REQUIRED TASK:
Which lines in the records below contain the string "width", matching case exactly? Copy out each of those lines.

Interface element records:
○ ○ ○ ○

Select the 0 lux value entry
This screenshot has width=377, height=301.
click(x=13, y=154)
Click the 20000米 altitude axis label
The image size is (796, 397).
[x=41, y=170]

○ ○ ○ ○

TASK SOLUTION:
This screenshot has width=377, height=301.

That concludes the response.